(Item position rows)
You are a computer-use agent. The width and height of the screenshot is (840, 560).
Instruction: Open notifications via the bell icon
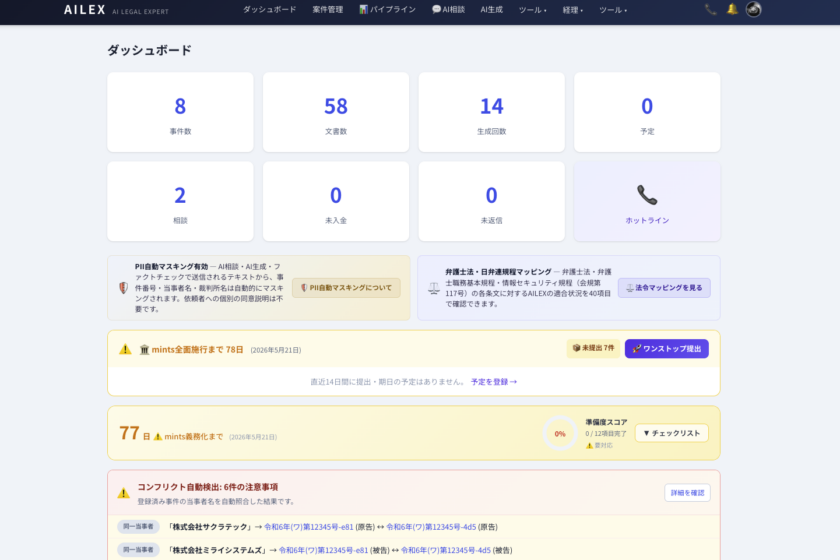(x=732, y=10)
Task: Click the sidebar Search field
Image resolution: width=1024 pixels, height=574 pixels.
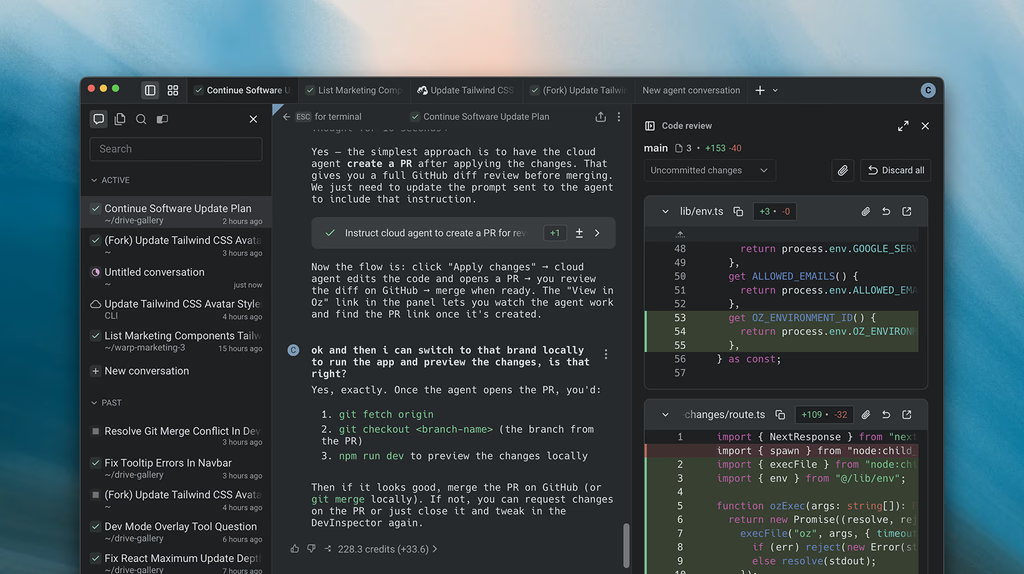Action: [176, 149]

What you need to do
Format the rows above as a two-column CSV with the headers instruction and location, one CSV line per row. Put each row's request text and its answer in separate quoted fields, replace line breaks with spaces, and leave the pictures out.

Task solution
instruction,location
"You are a computer-use agent. The width and height of the screenshot is (840, 560). Instruction: Open notifications via the bell icon","(x=732, y=10)"
"Task: Click the sidebar Search field Image resolution: width=1024 pixels, height=574 pixels.","Action: [176, 149]"